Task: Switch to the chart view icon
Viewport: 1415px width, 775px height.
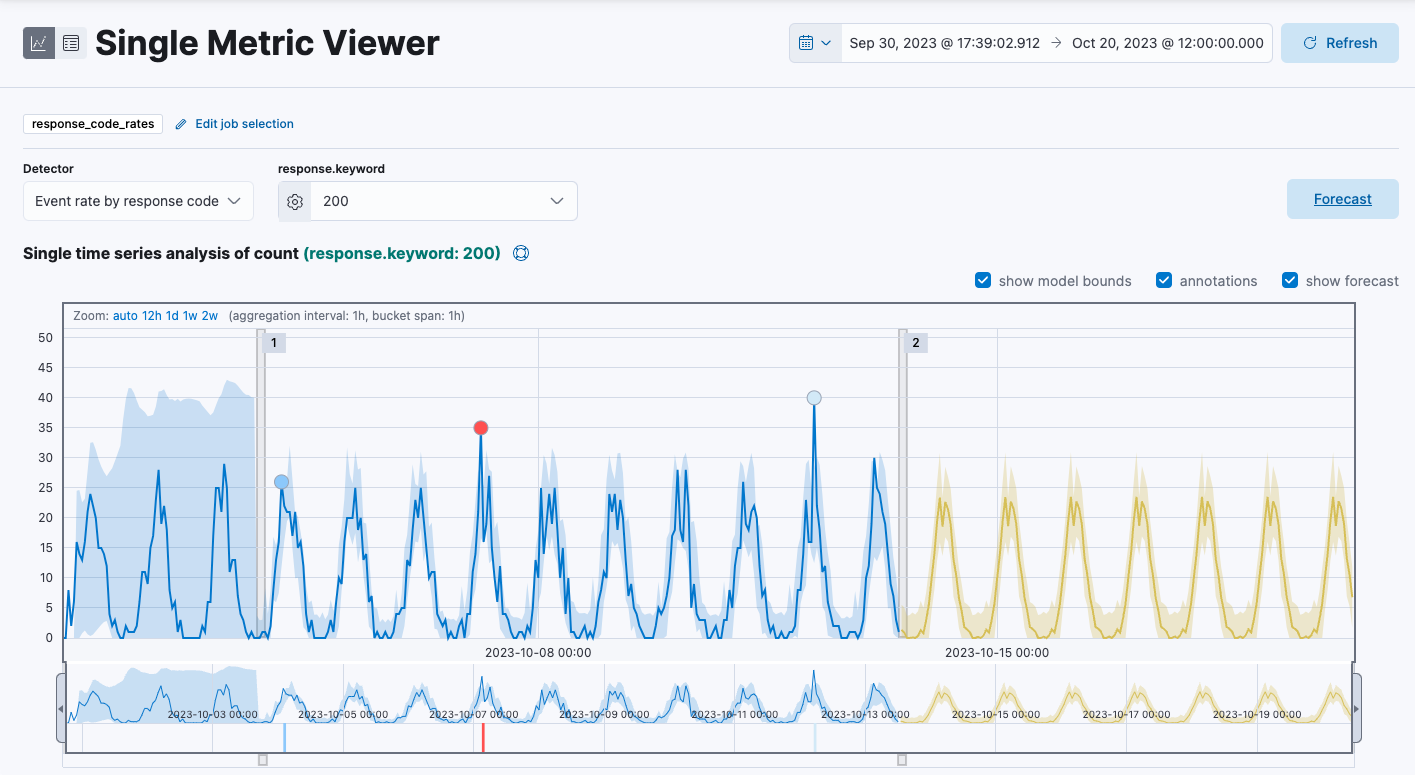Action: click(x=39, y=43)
* * *
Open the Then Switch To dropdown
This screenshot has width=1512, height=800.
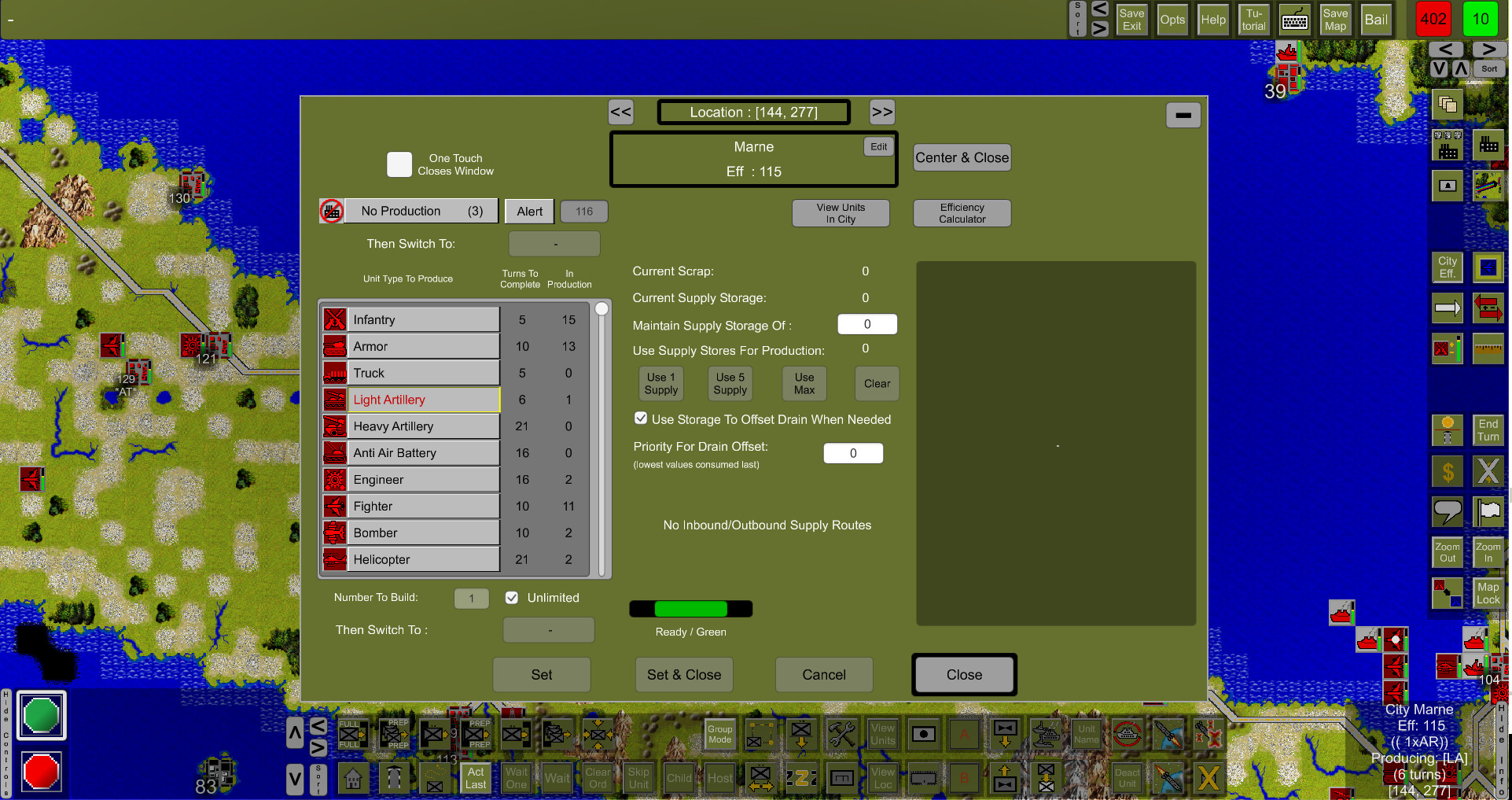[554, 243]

#### THE REQUEST:
Rewrite everything from the line containing "Task: Switch to the chart view icon" down to the line containing "Action: click(x=39, y=43)", replacing "chart view" with "table view" and leaving everything else unchanged. Omit the pictures from your answer.

#### ANSWER FOR THIS EXERCISE:
Task: Switch to the table view icon
Viewport: 1415px width, 775px height.
Action: click(x=39, y=43)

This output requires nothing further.